Embedded DuckDB Starts Simple. Then It Needs a Process Boundary.

Embedding DuckDB inside an API process is simple until native execution shares the same failure domain. A federated query crash showed why DBConvert Streams is moving interactive DuckDB work behind a supervised query worker.

Embedded DuckDB Starts Simple. Then It Needs a Process Boundary.

While testing DBConvert Streams this week, our stream-api process died with SIGSEGV in the middle of a federated query. The client saw only curl: (52) Empty reply from server.

The crash happened in the interactive query path, where embedded DuckDB execution shared the same process as our API. The query was a routine multi-source join.

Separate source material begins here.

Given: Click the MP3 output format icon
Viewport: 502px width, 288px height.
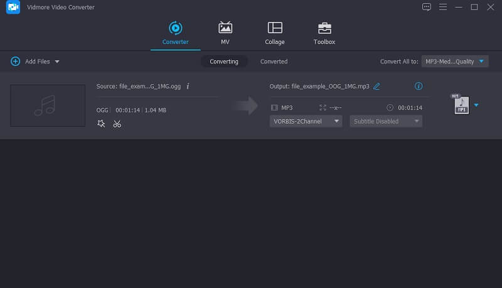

That is a good place to talk about embedding native engines in production-facing processes. DuckDB is great embedded. It keeps deployment simple, avoids a separate analytical service, and gives the application powerful SQL over databases, files, and object storage.

But once that embedded engine sits inside the same process as your API, the failure domain changes.

The crash

The query was not exotic. It was a multi-source count and join:

SELECT
  (SELECT COUNT(*) FROM my1.analytics.events) AS mysql_events,
  (SELECT COUNT(*) FROM pg1.public.users) AS pg_users,
  (SELECT COUNT(*)
   FROM my1.analytics.events m
   JOIN pg1.public.users p ON p.id = m.user_id
   WHERE m.event_id <= 5000000) AS join_5m_count;

The execution path looked like this:

UI, or a direct API call with curl/script
  -> stream-api (embedded DuckDB)
  -> PostgreSQL / MySQL / S3 / files

The diagram is the important part: interactive DuckDB execution and the API lived inside the same process. That made the API part of the blast radius.

Any Go service that embeds a CGO-based engine inherits the same risk. DuckDB and its scanner extensions run as native code inside the Go process. If that native layer dereferences bad memory or hits a segmentation fault, Go cannot turn it into a recoverable application error.

It is not a panic. It is process death.

The fix is a process boundary

Streams can move interactive DuckDB execution behind a supervised query worker:

UI or direct API call
  -> stream-api
  -> query worker (embedded DuckDB)
  -> PostgreSQL / MySQL / S3 / files

If DuckDB or one of its scanner extensions crashes, the worker dies. The API stays alive. The UI receives a controlled failure instead of losing the server connection.

That separate worker also gives practical control over risky analytical queries:

  • memory and CPU limits
  • query cancellation
  • worker restart after bad state
  • separate telemetry for SQL execution
  • better API responsiveness during heavy multi-source work

The point is not to add a new protocol. The point is to stop risky native execution from sharing a failure domain with the API.

What changes for DBConvert Streams

Today, the interactive federated query path is request-scoped. For each request, Streams attaches the requested sources, runs the query, then detaches sources and cleans up temporary state.

That was a safe first iteration. Source aliases, credentials, and temporary S3 secrets had to stay isolated across requests.

A supervised worker gives us a better place to manage that state.

A longer-lived workspace needs clear ownership and cleanup rules: who owns the state, when it expires, what happens when credentials change, and how much memory or disk it may use. With those rules in place, DuckDB can behave more like a multi-source SQL workspace instead of a one-request executor.

The same worker can also support repeated multi-source queries without rebuilding all source setup every time. For example, SQL Console could keep selected PostgreSQL, MySQL, S3, and file aliases available for a scoped session instead of attaching and cleaning them up for every preview.

Exports also get a cleaner responsibility split. stream-api should coordinate interactive work, not own query execution and result production. A query worker moves that responsibility outside the API process.

Multi-source SQL needs lifecycle control

Multi-source SQL is useful, but it is also a great way to find ugly execution paths.

A single query can touch live database scanners, network paths, S3 reads, memory pressure, spills, and result delivery at the same time.

The important questions are not only about SQL correctness:

  • can the query be cancelled?
  • can it be limited?
  • can it fail without killing the API?
  • can temp state be cleaned up afterward?
  • can the result be delivered without turning the API into a bulk data pipe?

This is where the query worker matters. It gives the analytical execution path its own lifecycle.

Conclusion

Embedded DuckDB can start inside the application. That is one of the reasons it is useful.

But risky interactive execution eventually needs its own process boundary.

For DBConvert Streams, that boundary protects the API from native scanner crashes, memory spikes, bad joins, and long-running exploratory SQL.

The same lesson applies to any service that embeds native code inside its primary API process. If a scanner bug, extension crash, or unsafe native call can take down the API, you need the worker boundary.